(Updated 6-1-2023)

 

  1. GENERAL. These Terms and Conditions of Services (“Terms”) govern all warranty, repair, trouble shooting, and diagnostic services (“Services”) provided by George Holden & Associates, Inc. (“Provider”) to any end user or customer (“Customer”). If these Terms are first tendered to Customer before Customer tenders a purchase order or similar document to Provider, these Terms are in lieu of any terms later submitted by Customer, and Provider rejects all additional or different terms and conditions of Customer, whether confirmatory or otherwise.  If Provider tenders these terms after the tender by Customer of other terms, whether as part of a purchase order or otherwise, then Provider’s acceptance of any offer by Customer associated with Customer’s terms is expressly conditioned upon Customer’s acceptance of these Terms exclusively and to the exclusion of any proffered Customer terms or conditions, regardless of whether these Terms contain any terms additional to, or different from, any terms proffered by Customer.  Customer’s performance, or acceptance of, or payment for, any Services from Provider will constitute Customer’s acceptance of these Terms exclusively.  If there is a proposal, quotation or an executed written services agreement in effect between the parties (each a “Service Agreement”), these Terms form a part thereof.  The Service Agreement and these Terms shall collectively be referred to as the “Agreement”.  Waiver by Provider of any breach, remedy or provision of the Agreement shall not be construed to be a waiver of any succeeding breach or any other provision or legal remedy of Provider.
  2. WORKING HOURS. All Services shall be provided during Provider’s normal working hours unless otherwise agreed in writing between the parties.  Customer and Provider shall mutually agree on when Provider’s work on the project shall begin.
  3. CUSTOMER RESPONSIBILITIES. Customer shall: provide safe and reasonable access to the job site and equipment being serviced; provide a safe work environment; keep areas adjacent to equipment free of extraneous material; move any stock, fixtures, walls, partitions, ceilings, enclosures or such other property as may be necessary to perform the Services; promptly notify Provider of any unusual operating conditions; identify and label any asbestos containing material that may be present; operate any equipment supplied hereunder properly and in accordance with instructions; and remove and properly dispose of waste oil, refrigerant and any other material generated during the term of this Agreement.
  4. OCCUPATIONAL SAFETY AND HEALTH. Provider and Customer agree to notify each other immediately upon becoming aware of an inspection under, or any alleged violation of, the Occupational Safety and Health Act (“OSHA”) relating in any way to the performance of work under this Agreement, the project or the job site.
  5. PRICE AND PAYMENT. Payment shall be made within thirty (30) days from the date of invoice. Customer shall pay Provider any taxes or government charges arising from the Services. If Customer claims that any such taxes or government charges do not apply to the provision of the Services, Customer shall provide Provider with acceptable tax exemption certificates or other applicable documents.

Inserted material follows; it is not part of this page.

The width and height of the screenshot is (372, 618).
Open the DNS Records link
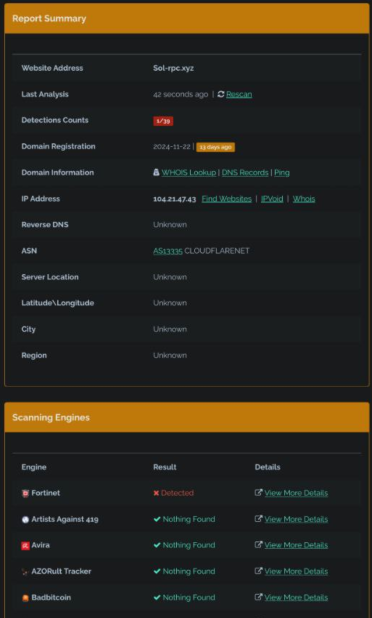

Customer may not withhold payment of any amounts due and payable as a set-off of any claim or dispute with Provider, regardless of whether relating to Provider’s breach, bankruptcy or otherwise. Credit is extended at the sole discretion of Provider. Customer shall pay interest and service charges on overdue invoices from the due date until paid at a rate of 1.5% per month or the maximum legal rate, whichever is less, and any collection costs of Provider, including court costs and reasonable attorney fees.  NON-PAYMENT VOIDS ANY WARRANTY.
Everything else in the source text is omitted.